Set exercise A:
Answer these questions about the server tuning thread:
(i) About how many users does Chip Bell's server have at any given time?
(ii) What value is Table_cache given in Chip Bell's /etc/my.cnf?
(iii) What does João Paulo Vasconcellos say he is setting up the server to do?

Excerpted passage:
-- -- --

RE: Server tuning

2004-06-30 Thread Chip Bell
Victor, 

Thanks for all your help with the authentication issue.  I still have it, but at least 
I know what to look for.

My server is running RH9 with 3 gigs ram, PIII.  I have about 150 users at any given 
time and they're all coming via IMAP or HTTPD.  They all authenticate against MySQL 
but the mail is not stored there, it's in virtual domain files.  

My /etc/my.cnf

Set-variabe = max_connections=1000
  Key_buffer_size=512M
  Sort_buffer=20M
  Join_buffer=1M
Record_buffer=1M
  Max_allowed_packet=2M
  Table_cache=1024
  Innodb_buffer_pool_size=256M

Are these variables ok?  Reading my MySql manual, these were the best I could come up 
with.

Thanks!

-Original Message-
From: Victor Pendleton [mailto:[EMAIL PROTECTED] 
Sent: Tuesday, June 29, 2004 4:41 PM
To: 'João Paulo Vasconcellos '; 'Mysql-general Mailing List '
Subject: RE: Server tuning

max_memory is roughly equivalent to  == key_buffer_size + (read_buffer_size
+ sort_buffer_size) * max_connections

-Original Message-
From: João Paulo Vasconcellos
To: Mysql-general Mailing List
Sent: 6/29/04 1:09 PM
Subject: Server tuning

Hello everybody,

  I am setting up a server to do POP/SMTP authentication using
vpopmail. I took a look at the variables at global my.cnf and wondered
what would be the best values for things like key_buffer,
read_buffer_size and table_cache. I searched the manual, but it does
not go deep in this subject, or I was not capable of finding the right
place. What I want to know is how can I calculate how much memory I
should give to key_buffer before I start to give away too much memory.

-- -- --

Entries supplied:

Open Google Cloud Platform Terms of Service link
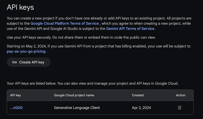The image size is (203, 119). coord(64,23)
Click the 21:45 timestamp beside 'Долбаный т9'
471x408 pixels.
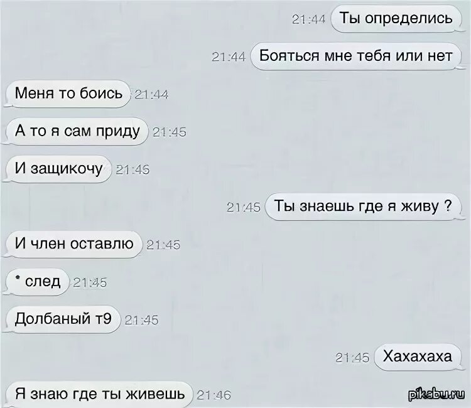[141, 320]
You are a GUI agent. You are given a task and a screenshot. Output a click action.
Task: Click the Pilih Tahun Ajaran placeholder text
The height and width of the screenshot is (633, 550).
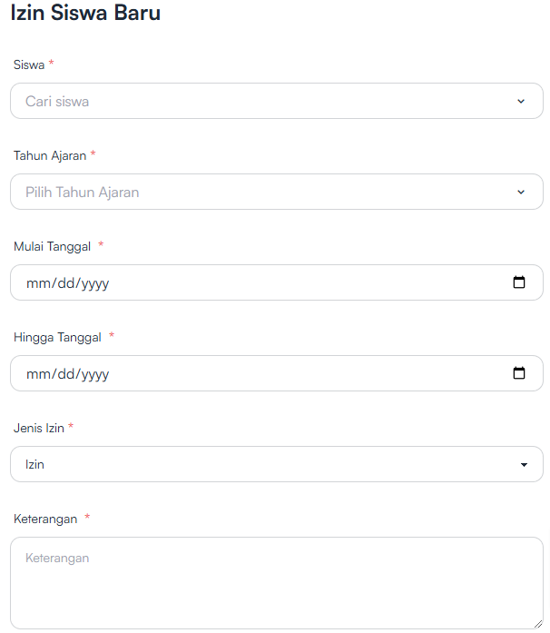coord(83,193)
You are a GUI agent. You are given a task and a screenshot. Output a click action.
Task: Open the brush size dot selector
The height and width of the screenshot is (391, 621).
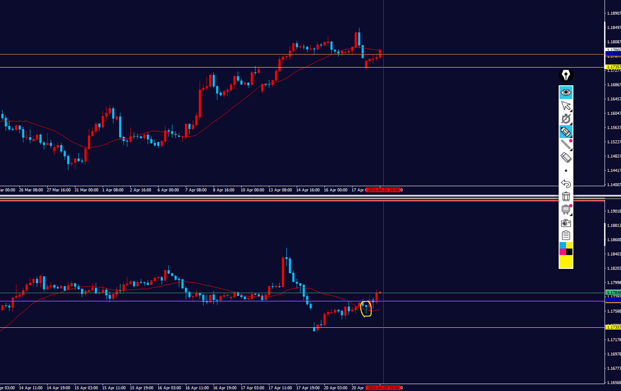coord(566,171)

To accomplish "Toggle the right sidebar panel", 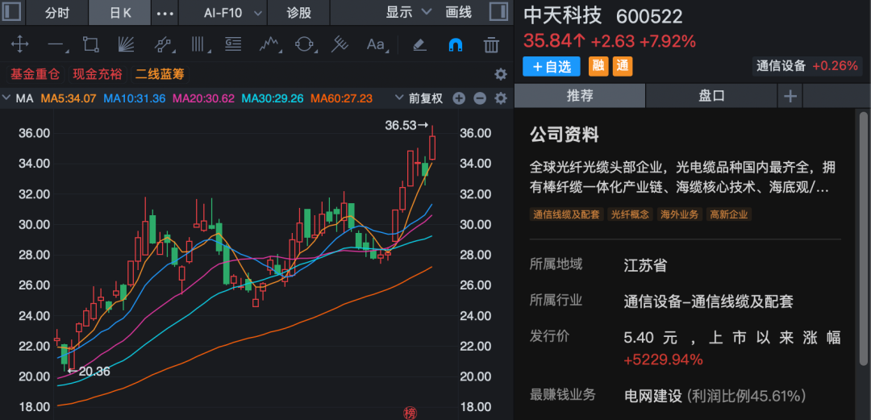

-- -- --

Set exercise B: Return every line of the listing that follows the server tuning thread word for word, leaving out the pictures.

Worked answer A:
(i) About 150 users.
(ii) 1024.
(iii) POP/SMTP authentication using vpopmail.

Worked answer B:
Open Google Cloud Platform Terms of Service link
The image size is (203, 119). coord(64,23)
Click the 21:45 timestamp beside 'Долбаный т9'
471x408 pixels.
[141, 320]
You are a GUI agent. You are given a task and a screenshot. Output a click action.
Task: Click the Pilih Tahun Ajaran placeholder text
The height and width of the screenshot is (633, 550).
coord(83,193)
You are a GUI agent. You are given a task and a screenshot. Output a click action.
Task: Open the brush size dot selector
The height and width of the screenshot is (391, 621).
coord(566,171)

To accomplish "Toggle the right sidebar panel", 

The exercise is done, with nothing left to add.